§ What this task involves: The following data has a line with "Given: Click the Reports sidebar icon" and a line with "Task: Select the 角色设定 category cell". Write out exactly those lines and all the lines between them.
Start of Task input
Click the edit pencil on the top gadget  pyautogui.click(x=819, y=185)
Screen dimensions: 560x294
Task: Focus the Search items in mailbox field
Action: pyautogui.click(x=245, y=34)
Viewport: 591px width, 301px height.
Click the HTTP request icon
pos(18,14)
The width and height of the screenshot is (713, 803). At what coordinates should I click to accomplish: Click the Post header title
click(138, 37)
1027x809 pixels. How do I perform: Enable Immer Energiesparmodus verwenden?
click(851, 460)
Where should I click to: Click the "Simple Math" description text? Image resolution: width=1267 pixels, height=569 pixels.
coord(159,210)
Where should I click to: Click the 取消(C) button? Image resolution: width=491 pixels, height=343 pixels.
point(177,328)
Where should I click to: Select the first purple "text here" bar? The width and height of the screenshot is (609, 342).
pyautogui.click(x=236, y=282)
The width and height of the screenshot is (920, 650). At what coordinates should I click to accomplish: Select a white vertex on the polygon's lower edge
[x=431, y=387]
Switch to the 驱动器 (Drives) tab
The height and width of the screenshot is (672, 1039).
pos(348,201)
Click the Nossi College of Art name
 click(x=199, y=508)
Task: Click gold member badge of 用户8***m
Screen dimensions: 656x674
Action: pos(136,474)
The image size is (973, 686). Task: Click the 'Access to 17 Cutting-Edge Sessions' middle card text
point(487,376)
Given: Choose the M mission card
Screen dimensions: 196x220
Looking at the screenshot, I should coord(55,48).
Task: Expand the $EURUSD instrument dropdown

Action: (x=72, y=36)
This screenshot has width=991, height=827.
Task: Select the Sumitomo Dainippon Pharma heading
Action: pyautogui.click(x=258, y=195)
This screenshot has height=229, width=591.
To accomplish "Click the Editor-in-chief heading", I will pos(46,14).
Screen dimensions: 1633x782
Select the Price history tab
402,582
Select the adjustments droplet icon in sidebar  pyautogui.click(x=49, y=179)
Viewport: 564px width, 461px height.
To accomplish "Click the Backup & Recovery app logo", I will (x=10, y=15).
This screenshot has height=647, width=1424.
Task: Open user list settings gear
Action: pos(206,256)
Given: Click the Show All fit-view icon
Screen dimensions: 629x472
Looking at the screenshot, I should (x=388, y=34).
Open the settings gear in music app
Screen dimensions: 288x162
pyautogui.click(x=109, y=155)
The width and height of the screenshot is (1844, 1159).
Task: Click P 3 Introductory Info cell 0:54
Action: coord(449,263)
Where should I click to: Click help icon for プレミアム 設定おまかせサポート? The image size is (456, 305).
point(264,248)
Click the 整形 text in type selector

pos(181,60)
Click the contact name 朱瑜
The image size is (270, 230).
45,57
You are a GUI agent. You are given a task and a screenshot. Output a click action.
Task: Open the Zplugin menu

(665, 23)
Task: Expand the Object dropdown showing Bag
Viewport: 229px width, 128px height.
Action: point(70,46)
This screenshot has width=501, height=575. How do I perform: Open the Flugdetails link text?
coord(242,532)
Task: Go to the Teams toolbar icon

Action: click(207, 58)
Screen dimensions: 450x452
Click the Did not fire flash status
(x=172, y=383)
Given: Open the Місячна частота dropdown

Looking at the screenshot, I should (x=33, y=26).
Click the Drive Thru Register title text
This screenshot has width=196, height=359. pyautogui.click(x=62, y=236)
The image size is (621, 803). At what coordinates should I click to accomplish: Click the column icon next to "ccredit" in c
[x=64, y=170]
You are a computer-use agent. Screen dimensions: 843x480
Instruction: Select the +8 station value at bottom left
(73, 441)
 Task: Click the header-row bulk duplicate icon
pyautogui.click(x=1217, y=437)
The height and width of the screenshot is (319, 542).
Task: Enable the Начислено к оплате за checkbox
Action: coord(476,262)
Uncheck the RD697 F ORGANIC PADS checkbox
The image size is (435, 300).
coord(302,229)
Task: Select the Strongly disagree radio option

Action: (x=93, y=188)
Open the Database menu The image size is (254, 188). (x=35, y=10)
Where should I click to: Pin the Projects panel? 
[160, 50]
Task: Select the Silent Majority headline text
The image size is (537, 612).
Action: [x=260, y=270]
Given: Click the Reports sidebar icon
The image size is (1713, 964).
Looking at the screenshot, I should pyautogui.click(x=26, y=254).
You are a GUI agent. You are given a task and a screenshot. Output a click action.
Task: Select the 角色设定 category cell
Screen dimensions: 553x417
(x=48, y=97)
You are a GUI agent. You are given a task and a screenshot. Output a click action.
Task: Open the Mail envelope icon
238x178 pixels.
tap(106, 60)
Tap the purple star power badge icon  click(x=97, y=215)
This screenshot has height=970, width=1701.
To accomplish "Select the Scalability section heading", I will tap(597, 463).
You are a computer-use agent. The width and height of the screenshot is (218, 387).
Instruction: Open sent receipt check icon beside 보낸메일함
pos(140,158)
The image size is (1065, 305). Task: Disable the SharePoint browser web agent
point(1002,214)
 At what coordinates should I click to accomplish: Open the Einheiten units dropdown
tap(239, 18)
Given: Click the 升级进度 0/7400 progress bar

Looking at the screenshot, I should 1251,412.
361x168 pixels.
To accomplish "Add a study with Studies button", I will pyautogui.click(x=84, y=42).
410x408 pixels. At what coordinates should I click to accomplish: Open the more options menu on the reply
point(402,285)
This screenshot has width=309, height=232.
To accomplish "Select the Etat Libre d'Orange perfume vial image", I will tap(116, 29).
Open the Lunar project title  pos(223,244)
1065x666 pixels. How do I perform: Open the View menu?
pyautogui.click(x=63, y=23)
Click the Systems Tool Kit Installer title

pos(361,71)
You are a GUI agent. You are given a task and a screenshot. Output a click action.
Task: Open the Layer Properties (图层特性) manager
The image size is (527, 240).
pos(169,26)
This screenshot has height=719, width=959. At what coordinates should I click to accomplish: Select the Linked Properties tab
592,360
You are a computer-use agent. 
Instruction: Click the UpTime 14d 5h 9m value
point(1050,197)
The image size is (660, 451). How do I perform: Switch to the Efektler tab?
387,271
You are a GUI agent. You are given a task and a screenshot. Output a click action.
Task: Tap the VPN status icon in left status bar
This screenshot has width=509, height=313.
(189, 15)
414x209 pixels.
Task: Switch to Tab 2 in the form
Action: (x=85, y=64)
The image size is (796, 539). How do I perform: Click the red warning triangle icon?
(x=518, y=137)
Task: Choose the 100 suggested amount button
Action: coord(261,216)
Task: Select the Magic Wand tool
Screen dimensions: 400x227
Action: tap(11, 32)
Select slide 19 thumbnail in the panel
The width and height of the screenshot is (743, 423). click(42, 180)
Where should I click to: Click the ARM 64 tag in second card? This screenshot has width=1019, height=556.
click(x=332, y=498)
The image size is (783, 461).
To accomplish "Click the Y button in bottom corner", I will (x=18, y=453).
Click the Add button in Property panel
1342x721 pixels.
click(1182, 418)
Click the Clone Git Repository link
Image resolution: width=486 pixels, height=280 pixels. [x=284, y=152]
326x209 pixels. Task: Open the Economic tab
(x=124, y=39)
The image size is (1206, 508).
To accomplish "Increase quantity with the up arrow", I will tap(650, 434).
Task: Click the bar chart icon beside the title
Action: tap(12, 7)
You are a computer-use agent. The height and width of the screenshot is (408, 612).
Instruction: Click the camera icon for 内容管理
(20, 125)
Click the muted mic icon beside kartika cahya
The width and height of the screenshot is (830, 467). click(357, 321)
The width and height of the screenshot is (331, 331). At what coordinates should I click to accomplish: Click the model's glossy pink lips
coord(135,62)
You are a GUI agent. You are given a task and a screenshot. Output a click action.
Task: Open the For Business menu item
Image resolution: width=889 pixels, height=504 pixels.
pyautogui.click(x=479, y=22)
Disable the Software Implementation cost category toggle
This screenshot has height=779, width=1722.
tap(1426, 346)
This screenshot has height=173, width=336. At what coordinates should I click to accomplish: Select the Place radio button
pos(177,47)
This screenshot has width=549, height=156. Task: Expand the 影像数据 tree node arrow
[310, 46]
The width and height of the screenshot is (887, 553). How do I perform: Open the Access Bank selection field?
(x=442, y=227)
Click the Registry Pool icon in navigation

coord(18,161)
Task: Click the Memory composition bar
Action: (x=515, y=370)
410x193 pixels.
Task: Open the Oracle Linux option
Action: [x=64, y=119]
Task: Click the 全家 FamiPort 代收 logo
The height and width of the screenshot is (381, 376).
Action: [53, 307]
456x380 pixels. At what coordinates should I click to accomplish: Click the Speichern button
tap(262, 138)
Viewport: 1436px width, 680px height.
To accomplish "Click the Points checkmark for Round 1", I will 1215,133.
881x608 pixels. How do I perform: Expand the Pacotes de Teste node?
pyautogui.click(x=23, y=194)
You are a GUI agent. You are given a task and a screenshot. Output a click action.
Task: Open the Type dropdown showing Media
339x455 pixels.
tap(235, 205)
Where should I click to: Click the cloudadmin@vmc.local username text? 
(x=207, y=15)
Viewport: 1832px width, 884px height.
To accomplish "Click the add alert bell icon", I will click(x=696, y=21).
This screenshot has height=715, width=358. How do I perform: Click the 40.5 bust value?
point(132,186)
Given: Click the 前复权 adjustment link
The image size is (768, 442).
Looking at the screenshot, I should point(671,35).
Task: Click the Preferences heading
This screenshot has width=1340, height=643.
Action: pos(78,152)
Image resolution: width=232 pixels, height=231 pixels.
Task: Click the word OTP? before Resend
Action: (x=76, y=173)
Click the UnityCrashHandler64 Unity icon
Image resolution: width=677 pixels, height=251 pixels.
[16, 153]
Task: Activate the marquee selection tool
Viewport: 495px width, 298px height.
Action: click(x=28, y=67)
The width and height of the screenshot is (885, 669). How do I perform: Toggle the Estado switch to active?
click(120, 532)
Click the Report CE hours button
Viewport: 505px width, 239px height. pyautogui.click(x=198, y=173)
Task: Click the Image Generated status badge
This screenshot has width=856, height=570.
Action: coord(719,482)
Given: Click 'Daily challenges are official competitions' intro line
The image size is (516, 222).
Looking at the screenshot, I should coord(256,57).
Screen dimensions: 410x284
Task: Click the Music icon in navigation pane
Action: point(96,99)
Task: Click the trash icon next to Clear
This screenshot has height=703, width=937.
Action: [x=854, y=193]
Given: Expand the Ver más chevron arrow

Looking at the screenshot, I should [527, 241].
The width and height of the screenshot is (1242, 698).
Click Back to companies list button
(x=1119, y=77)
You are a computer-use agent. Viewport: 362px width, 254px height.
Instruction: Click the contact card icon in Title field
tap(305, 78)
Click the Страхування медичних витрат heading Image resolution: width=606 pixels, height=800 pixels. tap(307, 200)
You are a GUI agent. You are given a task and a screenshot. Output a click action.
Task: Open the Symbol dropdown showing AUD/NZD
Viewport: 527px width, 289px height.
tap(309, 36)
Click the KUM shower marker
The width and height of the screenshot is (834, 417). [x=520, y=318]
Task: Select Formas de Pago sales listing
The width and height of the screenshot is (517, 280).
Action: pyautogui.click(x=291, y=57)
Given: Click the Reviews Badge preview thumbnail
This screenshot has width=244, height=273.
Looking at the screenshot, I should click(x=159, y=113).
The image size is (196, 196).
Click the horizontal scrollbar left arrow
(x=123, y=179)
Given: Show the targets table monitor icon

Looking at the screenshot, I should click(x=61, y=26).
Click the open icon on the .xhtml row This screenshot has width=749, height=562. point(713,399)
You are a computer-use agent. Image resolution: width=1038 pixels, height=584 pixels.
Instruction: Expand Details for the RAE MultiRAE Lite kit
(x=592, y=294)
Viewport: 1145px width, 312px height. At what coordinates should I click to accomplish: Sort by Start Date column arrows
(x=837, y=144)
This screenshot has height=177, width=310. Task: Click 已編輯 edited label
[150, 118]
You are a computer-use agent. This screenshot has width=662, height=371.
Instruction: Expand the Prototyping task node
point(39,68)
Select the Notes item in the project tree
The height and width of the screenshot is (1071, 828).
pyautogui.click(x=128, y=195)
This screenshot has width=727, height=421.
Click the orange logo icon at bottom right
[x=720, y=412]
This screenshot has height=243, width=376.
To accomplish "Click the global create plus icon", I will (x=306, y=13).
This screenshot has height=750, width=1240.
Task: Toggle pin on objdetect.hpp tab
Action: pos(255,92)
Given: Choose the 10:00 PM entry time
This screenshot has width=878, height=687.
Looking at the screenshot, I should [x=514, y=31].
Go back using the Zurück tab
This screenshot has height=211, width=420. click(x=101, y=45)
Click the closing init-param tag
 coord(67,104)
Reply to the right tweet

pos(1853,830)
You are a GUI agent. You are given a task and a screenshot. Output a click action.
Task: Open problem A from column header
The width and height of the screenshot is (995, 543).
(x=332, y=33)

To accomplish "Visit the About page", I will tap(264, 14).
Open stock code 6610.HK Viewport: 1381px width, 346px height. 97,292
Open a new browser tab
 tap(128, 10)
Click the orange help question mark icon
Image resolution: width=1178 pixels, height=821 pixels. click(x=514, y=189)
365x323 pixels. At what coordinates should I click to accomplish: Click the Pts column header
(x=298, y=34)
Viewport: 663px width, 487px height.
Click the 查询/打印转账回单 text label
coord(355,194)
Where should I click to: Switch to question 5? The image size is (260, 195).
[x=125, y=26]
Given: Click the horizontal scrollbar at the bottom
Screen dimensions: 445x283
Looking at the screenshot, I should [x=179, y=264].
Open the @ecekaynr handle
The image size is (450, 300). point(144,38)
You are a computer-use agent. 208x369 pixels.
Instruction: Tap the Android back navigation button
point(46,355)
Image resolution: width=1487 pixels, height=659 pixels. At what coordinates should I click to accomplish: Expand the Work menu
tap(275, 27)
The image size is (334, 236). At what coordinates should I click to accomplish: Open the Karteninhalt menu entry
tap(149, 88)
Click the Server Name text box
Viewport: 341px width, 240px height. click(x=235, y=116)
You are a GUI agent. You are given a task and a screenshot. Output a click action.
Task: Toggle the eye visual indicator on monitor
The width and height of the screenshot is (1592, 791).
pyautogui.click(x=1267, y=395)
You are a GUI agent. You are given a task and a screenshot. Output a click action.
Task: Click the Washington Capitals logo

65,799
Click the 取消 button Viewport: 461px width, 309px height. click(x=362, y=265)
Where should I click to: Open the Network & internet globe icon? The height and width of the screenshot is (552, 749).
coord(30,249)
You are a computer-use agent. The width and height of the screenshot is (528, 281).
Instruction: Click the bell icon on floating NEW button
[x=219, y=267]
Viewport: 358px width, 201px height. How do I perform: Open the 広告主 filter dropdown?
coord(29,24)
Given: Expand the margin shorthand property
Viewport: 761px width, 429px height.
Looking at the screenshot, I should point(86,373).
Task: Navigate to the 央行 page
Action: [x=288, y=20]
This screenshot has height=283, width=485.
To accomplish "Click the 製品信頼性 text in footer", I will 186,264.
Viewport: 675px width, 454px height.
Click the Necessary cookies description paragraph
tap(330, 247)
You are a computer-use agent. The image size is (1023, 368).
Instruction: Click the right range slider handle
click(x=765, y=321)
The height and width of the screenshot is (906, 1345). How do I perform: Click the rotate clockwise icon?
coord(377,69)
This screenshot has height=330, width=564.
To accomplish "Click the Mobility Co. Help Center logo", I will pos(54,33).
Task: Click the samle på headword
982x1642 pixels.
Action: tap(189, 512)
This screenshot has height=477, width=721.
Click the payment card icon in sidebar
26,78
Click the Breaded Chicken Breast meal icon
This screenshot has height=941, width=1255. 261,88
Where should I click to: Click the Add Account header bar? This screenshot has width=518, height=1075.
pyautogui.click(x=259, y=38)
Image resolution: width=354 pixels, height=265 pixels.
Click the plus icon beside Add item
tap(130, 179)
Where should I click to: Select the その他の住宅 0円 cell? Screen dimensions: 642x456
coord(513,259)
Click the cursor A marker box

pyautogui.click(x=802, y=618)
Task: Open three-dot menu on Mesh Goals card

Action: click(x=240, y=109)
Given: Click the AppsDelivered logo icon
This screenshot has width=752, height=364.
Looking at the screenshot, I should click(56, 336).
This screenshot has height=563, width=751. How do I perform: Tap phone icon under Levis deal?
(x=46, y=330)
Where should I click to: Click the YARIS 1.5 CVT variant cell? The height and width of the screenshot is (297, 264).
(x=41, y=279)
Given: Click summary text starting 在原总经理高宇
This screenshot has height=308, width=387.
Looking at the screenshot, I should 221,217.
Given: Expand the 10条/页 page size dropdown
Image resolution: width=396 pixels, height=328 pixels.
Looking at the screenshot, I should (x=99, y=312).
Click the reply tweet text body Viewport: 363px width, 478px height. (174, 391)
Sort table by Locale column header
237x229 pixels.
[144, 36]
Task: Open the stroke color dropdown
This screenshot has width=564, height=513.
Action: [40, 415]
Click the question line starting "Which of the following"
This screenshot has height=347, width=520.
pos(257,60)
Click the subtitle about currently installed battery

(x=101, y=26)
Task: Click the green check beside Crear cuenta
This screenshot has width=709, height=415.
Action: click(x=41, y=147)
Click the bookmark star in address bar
End of Task input
§ Problem solution:
Given: Click the Reports sidebar icon
The image size is (1713, 964).
Looking at the screenshot, I should pyautogui.click(x=26, y=254).
You are a GUI agent. You are given a task and a screenshot. Output a click action.
Task: Select the 角色设定 category cell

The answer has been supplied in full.